Another example of multicolliearity is when two or more columns are highly correlated. Examples of perfect corelation are:
1. Having the two column high in cm and another call height in inches.
2. Having one column qty and the other column cost and the unit cost are all the same.

A rule of thumb is that if a feature has VIF>10 then multicollinearity is high. A cutoff of 5 is also commonly used.

In [None]:
vif_data["VIF"] = [variance_inflation_factor(type_of_dwelling_df[numerical_columns].values, i) for i in range(len(numerical_columns))]        
vif_data

#### 3.5 Removing column(s)

In [None]:
type_of_dwelling_df.drop('flats_4_room', inplace=True, axis=1)

In this below code chunk, we are importing the the "T22" sheet in the "t18-22.xls", making the numbers a proportion of the area's total household,  keeping only the "Planning Area" and "$10,000 & over" columns and rename the two columns appropriately.

In [None]:
household_income_df = pd.read_excel('t18-22.xls', 'T22')
total = household_income_df[household_income_df.columns[1:]].sum(axis=1)
for c in household_income_df.columns:
    if c != 'Planning Area':
        household_income_df[c] = household_income_df[c] / total
        
household_income_df = household_income_df[['Planning Area','$10,000 & Over']]
household_income_df.columns = ['planning_area','over_10000']
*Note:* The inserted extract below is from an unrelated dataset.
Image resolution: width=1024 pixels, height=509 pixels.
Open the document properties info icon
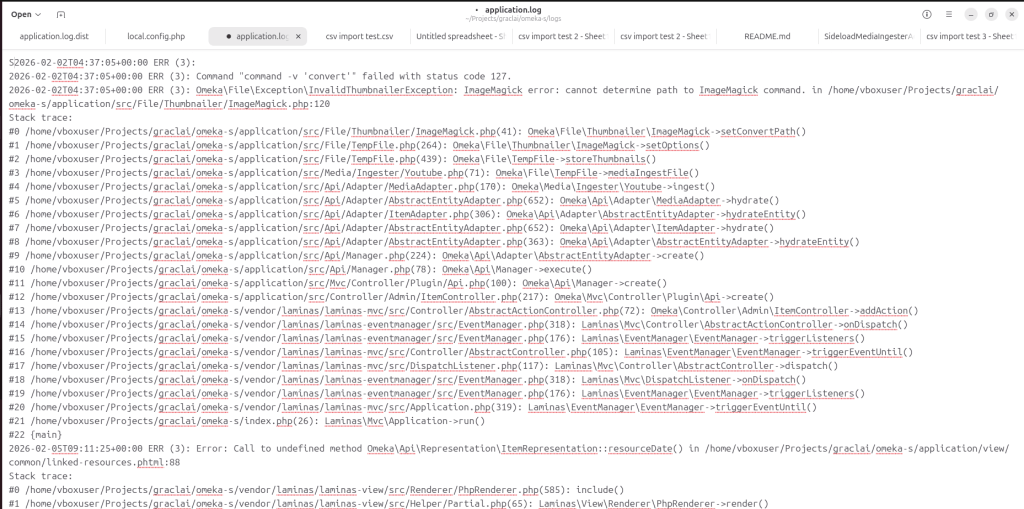pos(926,15)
#### 3.6 Joining two dataframe

In [None]:
df = type_of_dwelling_df.merge(household_income_df, left_on='planning_area', right_on='planning_area')
df.head()

## 4. Basic Data analytics
#### 4.1 Scikit learn aka SK-learn
The [scikit learn](https://scikit-learn.org/stable/) package contains modules that is commonly used in machine learning / data analytics. In this example, we are using the "linear_model" module. 

In [None]:
from sklearn import linear_model
from sklearn import metrics

#### 4.2 Preparing data
X and y are commonly used variable to indict the features (X) and the thing we are learning to predict(y).

In [None]:
feature_columns = df.columns[1:-1]
target_column = df.columns[-1]
X = df[feature_columns]
y = df[target_column]

print(feature_columns)
print(target_column)

#### 4.3 Fitting a Linear Regression model 

In [None]:
reg = linear_model.LinearRegression()
reg = reg.fit(X, y)

#### 4.4 Predicting using fitted model

In [None]:
y_pred = reg.predict(X)
df["prediction"] = y_pred

df

#### 4.5 Evaulating the model
The most basic evaluation matrics is the mean absolute error.

In [None]:
metrics.mean_absolute_error(y, y_pred)

Other evaluation include RMSE (Root mean square error)

In [None]:
metrics.mean_squared_error(y, y_pred)

And R-square value. The r-square, measure how much of the variation in the data is explained by the model. A r-square value of 0 means that the model is as good as just predicting the average, and that none of the variation above or below the average is explained by the model.

In [None]:
reg.score(X, y)

#### 4.6 Interpreting the results

In [None]:
reg.intercept_

In [None]:
pd.DataFrame(df.columns[1:-2], reg.coef_)

The formula generated by the model is as follows:  
Prediction = 0.1717522032461692  
&emsp;&emsp;&emsp;&emsp;&emsp;- 3.499031 * others  
&emsp;&emsp;&emsp;&emsp;&emsp;+ 0.623853 * landed_properties  
&emsp;&emsp;&emsp;&emsp;&emsp;+ 0.407940 * condominiums_and_other_apartments  
&emsp;&emsp;&emsp;&emsp;&emsp;+ 0.134823 * flats_5_room_and_executive  
&emsp;&emsp;&emsp;&emsp;&emsp;- 0.066268 * flats_1_2_room  
&emsp;&emsp;&emsp;&emsp;&emsp;- 0.044635 * flats_3_room  

From this we can say that the model suggests that:
- "Others" has the highest influence on the prediction the greater the value of "others" the smaller the prediction.
- "landed_properties" has the 2nd highest influence. The bigger the value of "landed_propertes" the bigger the prediction.
- "condominiums_and_other_apartments" has the 3rd highest influence. The bigger the value of "condominiums_and_other_apartments" the bigger the prediction.
- For "flats_1_2_room" and "flats_3_room", the larger the value the smaller the prediction.